La paysanne y grimpe tout en continuant à baragouiner et à rire à gorge déployée. Mon regard se lève naturellement pour suivre son ascension vers un grenier à claire-voie, comblé de foin. Et mon regard ahuri tombe sur les dessous douteux de la Polska. Un fessier digne de la réalisation des frères Montgolfier, accroche ma vue dans une obstination curieuse. L’ampleur de ses fesses dégage suffisamment la courte jupe et rien ne m’échappe. Quelque chose comme un chandail tricoté main lui sert de culotte. Mon regard est attiré comme celui d’un touriste devant un monument du XIIIe siècle. La Polska, qui s’aperçoit que je l’observe, s’arrête enfin sur la fausse fenêtre de son grenier, se retourne et me fait signe de grimper à mon tour. Je me sens assez gêné, car si j’ai eu le loisir d’observer comment manœuvre un char sous la mitraille, je me sens parfaitement novice devant un slip d’une telle importance. Habitué à foncer, je gravis cependant l’escalier comme un mur d’assaut sous les aboiements d’un unteroffizier. Et me voilà courbé en deux sous l’amoncellement du foin avec la Polska aux fesses d’un demi-mètre cube qui rit et glousse comme si elle allait pondre. Mon fusil s’accroche partout et j’ai une fois de plus l’air de ramper dans un Graben. Il y a des poules partout dans le foin. La Polska les chasse et ramasse plusieurs œufs. Elle se retourne vers moi, toujours riante, les dents un peu trop espacées mais d’une blancheur étincelante. Elle se rapproche pour me tendre les œufs chauds qu’elle vient de cueillir en quelque sorte pour moi.

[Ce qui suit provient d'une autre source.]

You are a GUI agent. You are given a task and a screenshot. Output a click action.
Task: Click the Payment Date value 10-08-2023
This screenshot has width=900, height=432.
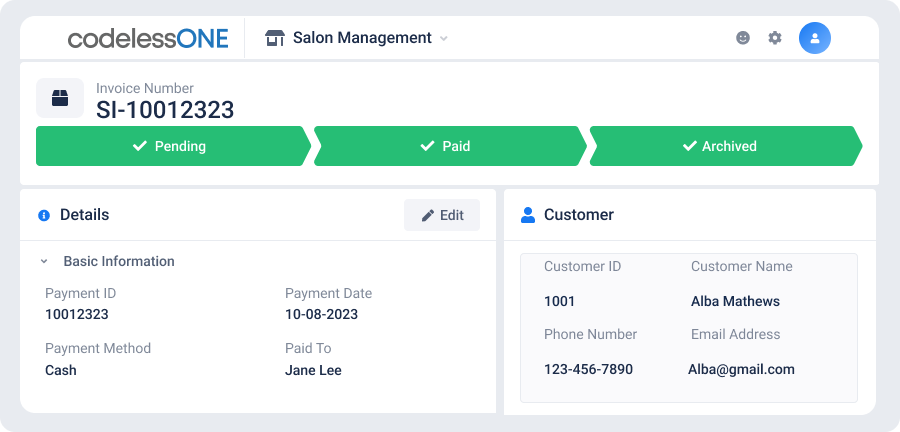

Je sens son haleine et la chaleur de son corps m’assaillir. La coquine plonge ses œufs et ses mains dans les profondeurs des poches de ma vareuse. Je sens le contact de ses doigts contre mes hanches et je roule des yeux interloqués, attendant l’ordre de décrocher rapidement. L’ordre ne vient pas et les doigts impis de l’ennemi pétrissent ma chair au travers de la doublure des poches et du pantalon.
— Nom de Dieu de bon Dieu !
Mais la Polonaise voluptueuse s’est approchée de moi et tout me laisse supposer un corps à corps. Elle ne sourit plus que béatement et roule des yeux enfiévrés.
Trop tard, mes décisions tardives ne me sont plus d’aucun secours. La belle, qui me rend au moins dix kilos, m’a subitement enlacé et, d’une prise adroite, me jette sur sa gauche en me faisant perdre l’équilibre. Je me retrouve gesticulant sous un ennemi de soixante-quinze kilos dont l’une des mains s’active sur la braguette de mon pantalon synthétique tout neuf. J’ai, en plus, une omelette dans chaque poche, et je ne peux faire usage de mon arme que je porte en bandoulière derrière mon dos.
Malheur ! si le Führer me voyait, je serais à jamais vidé de la « Gross Deutschland » et expédié dans un des bataillons de marche de la Brandenburg… Pour parachever ma faillite, la belle, plus habituée à manier le manche d’une pioche que ce que je n’ose préciser, s’acharne sur l’objet en question, en me faisant sursauter comme un malade atteint du hoquet. J’aurais peut-être fini par trouver quelque agrément à cette farouche manifestation si la Polska, au comble de sa frénésie, n’avait soudainement décidé de remonter ses cotillons au-dessus de l’ensemble celluliteux que formaient ses cuisses et son bas-ventre. Cette vision de baudruche boursouflée acheva de dissiper le peu de désir qui avait pu m’effleurer. Le souvenir délicieux de Paula m’offrait une comparaison trop absurde. D’une brusque ruade, je me dégage enfin de cette femelle en rut, qui s’excite d’elle-même. Son visage un peu porcin, qui avait peut-être un charme tout à l’heure, a maintenant l’expression des bovins qui s’accouplent. Je me redresse en retournant mes poches pleines d’une marmelade blanche et jaune. La fille s’est ressaisie et essaie de rire, craignant le pire pour son audace excessive. En un rien de temps je suis au bas de l’échelle et fais des gestes explicatifs à la Polska pour qu’elle apporte de quoi laver le bas de ma vareuse neuve. Si les taches subsistent, je risque d’avoir pas mal d’ennuis. J’essaie de prendre un air courroucé, mais ce qui vient de m’arriver me met incontestablement dans un état d’infériorité et le rose me monte aux joues.
La Polska, mi-souriante, mi-inquiète, m’entraîne à sa suite vers la maison d’habitation. Une porte qui s’ouvre vers l’extérieur est franchie. Il faut descendre pour en atteindre une seconde qui s’ouvre cette fois vers l’intérieur.